** Text passage **
TRIED AND TRUE PLAY: The Tigers ran more bubble-screens than any team north of Texas in 2009. The play made Danario Alexander one of the best receivers in the nation, and was a go-to for Blaine Gabbert on every down. If Friday's practice was any indication, that play will be used frequently again in 2010 with Jerrell Jackson the target of choice on the play. The Tigers ran the play a few times in practice on Friday, and tight end Michael Egnew, responsible for blocking Jackson's cornerback on the play, abused Kevin Rutland during padless 11-on-11.
DEEP END: Freshman Eric Waters looked good again in practice on Friday, but junior Beau Blakely was just as impressive. Egnew has the ability to stretch the field better than his other tight ends, but on 10-yard and in routes, all four look like starters, albeit in a small sample size.

** Requests **
**A.** Please print the football practice report word for word, starting with "TRIED AND TRUE" and going on through "during padless 11-on-11.".
**B.** Proceed with the report on the Tigers' Friday practice from the point where it stops.
The data has no role in what comes next.

** Recorded information **
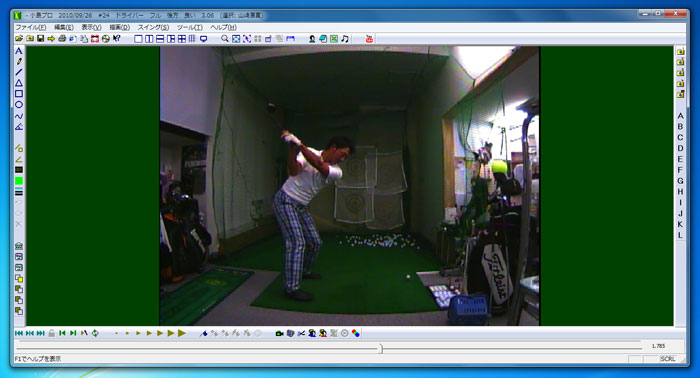Select the triangle drawing tool
Image resolution: width=700 pixels, height=378 pixels.
point(19,83)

** Solved problems **
**A.**
TRIED AND TRUE PLAY: The Tigers ran more bubble-screens than any team north of Texas in 2009. The play made Danario Alexander one of the best receivers in the nation, and was a go-to for Blaine Gabbert on every down. If Friday's practice was any indication, that play will be used frequently again in 2010 with Jerrell Jackson the target of choice on the play. The Tigers ran the play a few times in practice on Friday, and tight end Michael Egnew, responsible for blocking Jackson's cornerback on the play, abused Kevin Rutland during padless 11-on-11.

**B.**
HOTLY-CONTESTED POSITION: Much has been made of the X-wide receiver position, with Rolandis Woodland being chased by a talented group of freshman. Currently, L'Damian Washington is Woodland's No.1 contender, but Washington had a hot and cold practice. He started extremely strong, catching everything within a 25-foot radius, but faded at the end. Washington was pulled from the second team during seven-on-seven drills after being unable to corral a pass above his head that he was able to get both hands on. It would have been a remarkable catch, had be been able to hold on, as Washington used his Thomas Gardner-like vertical to go up and get the ball. Woodland had a hot and cold practice as well, filling his quota of dropped balls. The difference between Woodland and Washington at this point is that Woodland is able to overcome dropped balls with great catches. For every drop, Woodland makes two great catches. Combine that with the fact that Woodland stretches the field better than any receiver on the team with his athleticism, and it is no surprise that Woodland is Jared Perry's replacement.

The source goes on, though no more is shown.